Model airplanes dangle from the ceiling. A few lay on the ground, melted from the heat of combat. The infamous Johnny 7 — a seven-in-one toy gun — is propped in the corner, at the ready.

The scent of yesterday’s Spam casserole and last night’s aerial combat linger in the air of a Denver home near 3rd and Marion Streets. The house looks upon a stunning view of snow-capped mountains, bathed in morning light.

The powdered caps mean just one thing for Tim Dick — it’s going to be a cold walk to school. But the young boy can’t help but relish the sight from his bedroom window — or inhale one last whiff of melted plastic. There’s nothing like the smell of burnt Styrene in the morning.

Tim Cover shot

Meet Tim Dick — once Denver native, now Hollywood star.

You might know him better as Tim Allen, the star of Home Improvement, the voice of Buzz Lightyear, the face of Santa Claus.

Items stored from a collection:
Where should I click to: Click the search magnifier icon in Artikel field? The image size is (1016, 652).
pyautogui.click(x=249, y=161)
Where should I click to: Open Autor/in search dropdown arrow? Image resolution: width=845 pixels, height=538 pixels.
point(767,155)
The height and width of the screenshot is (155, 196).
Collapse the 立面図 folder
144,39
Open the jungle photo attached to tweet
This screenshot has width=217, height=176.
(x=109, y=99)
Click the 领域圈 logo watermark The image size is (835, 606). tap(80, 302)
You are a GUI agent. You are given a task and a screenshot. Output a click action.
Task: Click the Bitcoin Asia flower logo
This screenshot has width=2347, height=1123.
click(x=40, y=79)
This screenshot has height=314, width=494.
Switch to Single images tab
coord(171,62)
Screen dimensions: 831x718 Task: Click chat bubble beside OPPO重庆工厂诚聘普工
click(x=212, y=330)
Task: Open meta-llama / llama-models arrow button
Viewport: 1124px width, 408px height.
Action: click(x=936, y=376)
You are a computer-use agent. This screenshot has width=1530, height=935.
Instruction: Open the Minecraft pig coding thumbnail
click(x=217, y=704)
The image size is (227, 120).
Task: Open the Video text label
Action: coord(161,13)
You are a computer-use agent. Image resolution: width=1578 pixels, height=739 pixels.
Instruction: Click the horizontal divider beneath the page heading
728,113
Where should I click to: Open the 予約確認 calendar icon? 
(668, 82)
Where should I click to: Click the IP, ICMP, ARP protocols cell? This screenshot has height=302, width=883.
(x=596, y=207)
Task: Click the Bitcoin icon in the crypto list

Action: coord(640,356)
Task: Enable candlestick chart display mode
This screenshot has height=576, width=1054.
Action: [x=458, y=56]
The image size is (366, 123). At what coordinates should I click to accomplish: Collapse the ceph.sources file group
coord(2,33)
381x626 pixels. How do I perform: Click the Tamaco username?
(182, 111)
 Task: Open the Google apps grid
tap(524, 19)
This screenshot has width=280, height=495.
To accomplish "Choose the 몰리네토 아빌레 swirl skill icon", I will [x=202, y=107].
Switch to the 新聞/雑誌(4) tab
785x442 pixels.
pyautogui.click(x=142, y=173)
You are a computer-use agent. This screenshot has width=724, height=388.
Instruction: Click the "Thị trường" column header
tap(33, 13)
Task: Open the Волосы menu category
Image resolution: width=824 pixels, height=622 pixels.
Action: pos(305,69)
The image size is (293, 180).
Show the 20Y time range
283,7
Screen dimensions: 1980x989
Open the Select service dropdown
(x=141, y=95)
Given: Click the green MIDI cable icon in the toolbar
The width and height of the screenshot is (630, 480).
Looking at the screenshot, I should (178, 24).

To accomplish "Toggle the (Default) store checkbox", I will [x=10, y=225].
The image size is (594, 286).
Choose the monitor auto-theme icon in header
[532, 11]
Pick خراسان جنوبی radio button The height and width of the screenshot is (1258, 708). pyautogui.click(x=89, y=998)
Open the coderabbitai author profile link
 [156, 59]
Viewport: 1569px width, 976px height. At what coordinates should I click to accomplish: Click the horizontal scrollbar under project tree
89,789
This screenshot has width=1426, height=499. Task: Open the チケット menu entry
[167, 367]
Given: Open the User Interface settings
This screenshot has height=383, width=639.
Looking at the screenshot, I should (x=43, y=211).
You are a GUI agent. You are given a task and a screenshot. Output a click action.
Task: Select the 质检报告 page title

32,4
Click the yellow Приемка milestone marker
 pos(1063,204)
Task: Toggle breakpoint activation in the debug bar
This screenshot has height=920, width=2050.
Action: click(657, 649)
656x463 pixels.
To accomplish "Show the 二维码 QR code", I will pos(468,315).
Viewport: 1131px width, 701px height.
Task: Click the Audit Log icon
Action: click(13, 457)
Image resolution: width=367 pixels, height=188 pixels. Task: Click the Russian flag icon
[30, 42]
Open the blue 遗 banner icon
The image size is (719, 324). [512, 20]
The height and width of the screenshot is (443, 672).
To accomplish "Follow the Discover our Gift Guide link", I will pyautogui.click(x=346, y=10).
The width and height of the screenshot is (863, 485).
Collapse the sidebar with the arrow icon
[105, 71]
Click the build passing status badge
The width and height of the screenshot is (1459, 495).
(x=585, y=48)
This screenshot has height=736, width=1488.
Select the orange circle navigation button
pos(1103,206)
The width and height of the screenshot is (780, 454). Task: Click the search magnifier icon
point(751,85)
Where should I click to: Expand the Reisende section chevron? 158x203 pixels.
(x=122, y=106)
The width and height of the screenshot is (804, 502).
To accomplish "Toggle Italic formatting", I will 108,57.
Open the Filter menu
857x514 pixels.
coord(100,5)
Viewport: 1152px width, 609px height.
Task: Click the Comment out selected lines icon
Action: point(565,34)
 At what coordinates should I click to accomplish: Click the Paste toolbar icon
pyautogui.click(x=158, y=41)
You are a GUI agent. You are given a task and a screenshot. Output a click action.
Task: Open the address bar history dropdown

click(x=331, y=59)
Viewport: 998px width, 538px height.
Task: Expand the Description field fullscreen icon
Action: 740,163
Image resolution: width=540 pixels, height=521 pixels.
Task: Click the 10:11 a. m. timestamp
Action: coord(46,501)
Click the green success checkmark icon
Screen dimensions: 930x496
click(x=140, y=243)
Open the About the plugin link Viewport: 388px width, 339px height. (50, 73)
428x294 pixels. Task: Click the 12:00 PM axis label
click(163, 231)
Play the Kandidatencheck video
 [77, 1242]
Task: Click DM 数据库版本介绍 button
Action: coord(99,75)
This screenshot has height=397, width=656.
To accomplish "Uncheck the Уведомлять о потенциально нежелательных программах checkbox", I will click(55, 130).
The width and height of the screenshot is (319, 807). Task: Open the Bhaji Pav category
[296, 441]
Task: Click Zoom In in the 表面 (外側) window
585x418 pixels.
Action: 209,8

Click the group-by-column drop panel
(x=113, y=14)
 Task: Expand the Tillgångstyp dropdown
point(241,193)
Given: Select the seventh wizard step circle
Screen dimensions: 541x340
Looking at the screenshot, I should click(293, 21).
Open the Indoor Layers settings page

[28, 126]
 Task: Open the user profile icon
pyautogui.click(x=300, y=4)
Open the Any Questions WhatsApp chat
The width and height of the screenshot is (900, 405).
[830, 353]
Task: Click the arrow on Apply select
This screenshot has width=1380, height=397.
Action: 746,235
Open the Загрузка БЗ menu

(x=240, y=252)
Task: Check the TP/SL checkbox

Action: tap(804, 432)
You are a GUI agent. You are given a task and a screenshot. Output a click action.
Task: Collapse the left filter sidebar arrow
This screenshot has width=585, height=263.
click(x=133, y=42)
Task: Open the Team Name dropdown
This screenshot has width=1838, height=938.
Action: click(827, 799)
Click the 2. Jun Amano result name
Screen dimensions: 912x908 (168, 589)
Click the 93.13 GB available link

▶ **AIM OF THE EXERCISE**
Pick up the article on Tim Allen's Denver boyhood after its final line and write the next part.

▶ **THE RESULT**
Here in Denver, though, a lucky few know him as Tim Dick, the neighborhood boy who shared the same birthday as the twins down the street. Almost 50 years later, a part of him is still Tim Dick  — and that part comes home every now and then.

TIM DICK: THE BOY

Tim Allen always wanted to see the words I’m a Dick in print. That’s because Allen will tell you with sincere honesty: “I’m a Dick.”

“In fact,” he says, “my brothers are Dicks, my cousins are Dicks, and my sister — before she was married — was a Dick. My dad? One incredible Dick and the Dick responsible for me being a Dick.”

There’s even Uncle Richard — “a double Dick” — but let’s not stray too far off topic.

Back to Timothy Alan Dick, born June 13, 1953, in our Mile High City.

Allen says he believes his name helped create his life — or at least the sense of humor needed to cope with being the punch line of childhood jokes. Those low blows, pun intended, taught him an important lesson. “We have the power over words. Not the other way around,” Allen writes in his autobiography, I’m Not Really Here.

So Allen began making his own punch lines. Still, it would be a long time before he would belt out a series of animal-like grunts that would help America define manliness.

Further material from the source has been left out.